While attending BYU’s English Language Center, Gaew entered a contest asking students to submit their best definition of the word, “excellence” and she won!

While Khaomuangnoi deeply appreciates her home for its kind and accepting culture, she had always dreamed of coming to the U.S., and her dad — who lived in Australia when he was a young adult — said he believes that people change when they get to know more people and encouraged her to follow her heart.

During her missionary service at Temple Square in Salt Lake City, she met sister missionaries from all over the world who spoke all different languages. After falling in love with the people, the beautiful views and education in the U.S., she decided that she would study here for college. 

“I planned that I will go to UVU for just a semester or two, [and] when I came here, I was in love. I just love it,” she said.“I think it is a blessing that I chose UVU.” 

Her love for international culture and business, led her to pursue a degree in International Business at UVU, and she is also interested in a master’s degree and doing something related to the medical field. 

“I love both. But, I wrote a goal for my life and the bigger goal is influencing people and helping people. So, medical field could be a minor. The main goal is helping more people.” 

Khaomuangnoi said that she loves the emphasis on self-reliance, dreaming big and individualism in America. 

“I think individuality can be a strength. [In] Thailand we focus outward, but sometimes you forget about yourself. The U.S. helped me to be balanced,” she said. “Sometimes I felt like I served all day, but where is my time for myself? What do I really want in my life? If I can combine Thai culture and American culture together, I think I will have a good life.” 

While growing up in Thailand,  she said she would volunteer with her school and help children in need of education in the countryside by building schools, helping with uniforms and donating money. 

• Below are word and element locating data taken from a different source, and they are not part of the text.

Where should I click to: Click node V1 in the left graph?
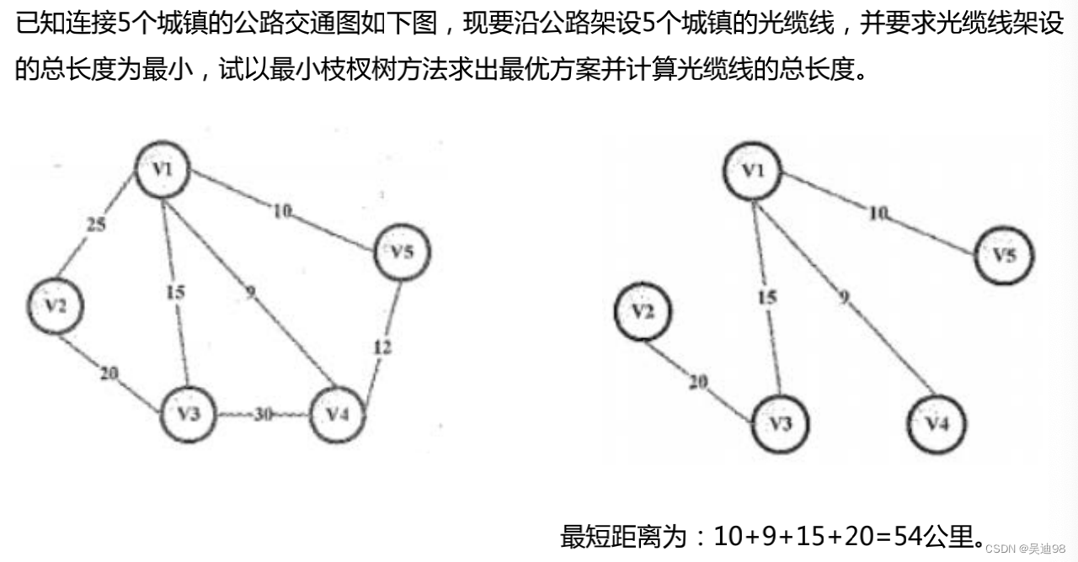coord(163,170)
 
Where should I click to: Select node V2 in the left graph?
coord(56,305)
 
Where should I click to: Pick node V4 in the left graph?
coord(338,414)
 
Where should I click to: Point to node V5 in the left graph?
coord(403,251)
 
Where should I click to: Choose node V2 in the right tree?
coord(643,312)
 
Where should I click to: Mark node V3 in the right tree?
coord(780,422)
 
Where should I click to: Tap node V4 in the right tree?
coord(937,422)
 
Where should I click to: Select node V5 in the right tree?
coord(1004,255)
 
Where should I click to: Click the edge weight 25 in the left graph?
coord(96,225)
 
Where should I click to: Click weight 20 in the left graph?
coord(109,374)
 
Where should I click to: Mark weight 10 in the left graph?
coord(281,211)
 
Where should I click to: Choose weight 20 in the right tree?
coord(697,382)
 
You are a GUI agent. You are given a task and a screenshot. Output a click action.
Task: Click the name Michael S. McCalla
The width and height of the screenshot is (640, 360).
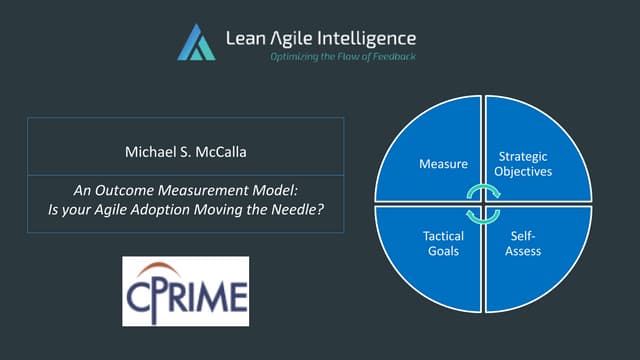pos(185,154)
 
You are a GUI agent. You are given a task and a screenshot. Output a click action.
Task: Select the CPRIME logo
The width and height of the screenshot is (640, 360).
pos(185,291)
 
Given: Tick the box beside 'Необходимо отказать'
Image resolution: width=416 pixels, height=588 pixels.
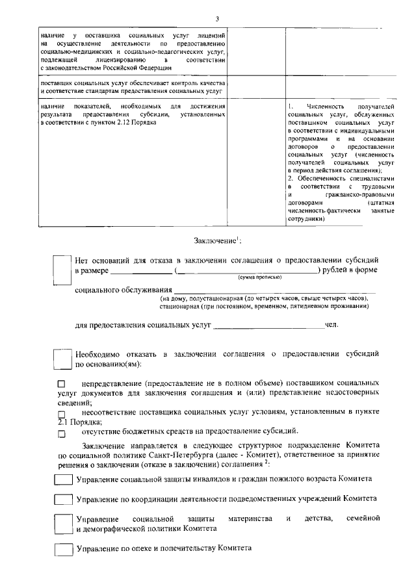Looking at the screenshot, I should pyautogui.click(x=62, y=359).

“We would go outside to the school outside the city, we would help build the school, help with their uniforms,” she said. “But literally two or three bucks can help those kids in the countryside so much.”  

Khaomuangnoi has found similar ways to serve people through her involvement in UVUSA and her current job with International Student Council (ISC) where she mentors students. 

“We mentor them, create activities for them, help them. Our main goal is to help them be successful, and not just graduated, but feel connected and included.” 

Her service, missionary work and education have all played a role in who she has become today and she said that she continues to learn from everyone and everything around her.  

“Me is a story of others. Who I am today is because of the people around me.”